Un post scritto da chi conosce bene i meccanismi della Corte Penale Internazionale, quindi incentrato sul diritto processual-penalistico, e qui rilanciato per far comprendere al meglio il contesto in cui nasce e si gestisce un caso di questo tipo.
Ovviamente si tratta di un elemento diverso, anche se magari contermine, rispetto alla tutela dell’interesse nazionale.

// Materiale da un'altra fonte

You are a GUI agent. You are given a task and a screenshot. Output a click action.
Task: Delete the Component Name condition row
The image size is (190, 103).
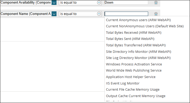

Al Masri, uno scritto sui meccanismi CPI
Scrive il dott. Tarfusser:
Ha davvero dell’incredibile come, nel giro di poche ore, fretta e incompetenza ed ora anche opacità, abbiano causato un incalcolabile danno alla giustizia, al governo, alla giustizia internazionale e alla credibilità dell’Italia, quella stessa Italia, una volta culla del diritto (questa almeno è la retorica) e culla della giustizia internazionale avendo avuto un ruolo decisivo nella nascita, a Roma nel 1998, della Corte penale Internazionale che – forse è il caso di ricordarlo ai più distratti e disattenti, ma soprattutto ai moltissimi ignoranti – in virtù della ratifica (legge n. 232/1999 ) fa parte dell’architettura giudiziaria del nostro Paese. In questa breve disamina volta ad evidenziare in quale fase del procedimento sono stati commessi errori e chi li ha commessi causando questa perdita di credibilità, procederò cronologicamente.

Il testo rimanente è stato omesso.